## TEXT
——————————

Pedestrians walk through the gates of Harvard Yard at Harvard University in Cambridge, Mass. (AP Photo/Charles Krupa, File)

In January 2021, when the U.S. Supreme Court announced that it would hear an appeal challenging Harvard’s use of racial preferences in college admissions, the institution’s president, Larry Bacow, sent a note to the university community positioning Harvard as a righteous champion of social justice. The Court, he wrote, was threatening Harvard’s ability “to create diverse campus communities that enrich education for all.”

Poison Ivy: How Elite Colleges Divide Us by Evan Mandery New Press, 369 pp.

But as the City University of New York professor Evan Mandery shows in his lively and trenchant new book, Poison Ivy, Harvard’s lofty pronouncements about racial inclusion elide an important part of the story: The school does not remotely reflect America’s class diversity. Unless the country were to magically transform itself to have 20 times as many rich people as poor people, as Harvard does, the school will remain a highly unrepresentative bastion of privilege.

Poison Ivy arrives at a time when elite college admission practices are under a microscope. The litigation in the Supreme Court over affirmative action unearthed a treasure trove of data revealing in vivid detail how a variety of university practices—from legacy preferences to the preferences for the children of faculty—tilt admissions toward the wealthy. Mandery takes full advantage of this new information as he considers how the Ivy League reproduces inequality by grooming wealthy kids for the sorts of careers that will make them still wealthier. 

Mandery presents his indictment with an appealing blend of storytelling and hard data. And he adroitly draws on his firsthand experiences with elite and less selective education. Mandery attended Harvard College and Harvard Law School in the late 1980s and early 1990s, where he met unimaginably rich students and witnessed graduates line up to represent the interests of America’s wealthiest institutions. But for 20 years, he has been teaching a largely working-class population of students at CUNY’s John Jay College of Criminal Justice, where 60 percent of graduates go to work for nonprofits or government.

——————————

Reproduce word for word everything in the Poison Ivy review from "Poison Ivy: How" down to "bastion of privilege.".

## Raw records
——————————

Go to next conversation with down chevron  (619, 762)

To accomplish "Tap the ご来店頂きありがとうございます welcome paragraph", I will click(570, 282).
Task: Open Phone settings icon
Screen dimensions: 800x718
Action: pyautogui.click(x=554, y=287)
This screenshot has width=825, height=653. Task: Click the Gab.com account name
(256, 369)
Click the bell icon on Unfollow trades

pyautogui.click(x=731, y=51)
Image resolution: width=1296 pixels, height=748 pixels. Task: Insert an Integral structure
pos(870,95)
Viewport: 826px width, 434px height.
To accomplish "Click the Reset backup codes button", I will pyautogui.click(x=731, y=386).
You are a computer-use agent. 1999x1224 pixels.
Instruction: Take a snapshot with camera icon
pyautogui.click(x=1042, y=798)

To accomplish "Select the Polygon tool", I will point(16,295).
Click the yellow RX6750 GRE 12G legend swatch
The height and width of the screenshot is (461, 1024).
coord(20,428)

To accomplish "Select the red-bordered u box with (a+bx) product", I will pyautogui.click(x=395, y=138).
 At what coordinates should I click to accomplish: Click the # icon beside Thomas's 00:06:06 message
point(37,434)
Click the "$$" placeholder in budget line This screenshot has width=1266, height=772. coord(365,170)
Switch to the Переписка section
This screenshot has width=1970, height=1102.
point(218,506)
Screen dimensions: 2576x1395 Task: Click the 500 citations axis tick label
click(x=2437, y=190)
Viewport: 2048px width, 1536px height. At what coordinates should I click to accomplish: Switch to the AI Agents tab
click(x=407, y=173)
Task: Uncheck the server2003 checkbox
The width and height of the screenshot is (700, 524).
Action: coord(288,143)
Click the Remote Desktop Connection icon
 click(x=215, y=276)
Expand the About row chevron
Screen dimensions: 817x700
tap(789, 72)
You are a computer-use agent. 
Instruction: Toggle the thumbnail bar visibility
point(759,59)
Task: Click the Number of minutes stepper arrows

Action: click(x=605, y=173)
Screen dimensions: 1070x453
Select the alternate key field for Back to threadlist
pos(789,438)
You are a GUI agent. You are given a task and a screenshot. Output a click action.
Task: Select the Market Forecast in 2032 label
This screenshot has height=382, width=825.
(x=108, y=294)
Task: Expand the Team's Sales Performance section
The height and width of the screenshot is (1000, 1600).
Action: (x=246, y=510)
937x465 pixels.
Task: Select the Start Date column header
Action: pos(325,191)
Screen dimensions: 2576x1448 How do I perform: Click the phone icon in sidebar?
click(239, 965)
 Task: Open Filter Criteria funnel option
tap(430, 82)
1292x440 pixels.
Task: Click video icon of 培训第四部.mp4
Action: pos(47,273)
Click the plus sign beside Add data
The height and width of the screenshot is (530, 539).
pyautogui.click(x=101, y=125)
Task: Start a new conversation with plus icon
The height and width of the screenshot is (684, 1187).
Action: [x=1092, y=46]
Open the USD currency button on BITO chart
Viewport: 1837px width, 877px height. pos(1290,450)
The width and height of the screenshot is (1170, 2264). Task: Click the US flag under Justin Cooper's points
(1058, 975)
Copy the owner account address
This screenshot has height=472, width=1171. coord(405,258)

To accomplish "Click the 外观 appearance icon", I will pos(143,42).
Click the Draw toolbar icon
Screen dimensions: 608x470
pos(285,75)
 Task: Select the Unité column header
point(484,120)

——————————

## WRITTEN RESPONSE
Poison Ivy: How Elite Colleges Divide Us by Evan Mandery New Press, 369 pp.

But as the City University of New York professor Evan Mandery shows in his lively and trenchant new book, Poison Ivy, Harvard’s lofty pronouncements about racial inclusion elide an important part of the story: The school does not remotely reflect America’s class diversity. Unless the country were to magically transform itself to have 20 times as many rich people as poor people, as Harvard does, the school will remain a highly unrepresentative bastion of privilege.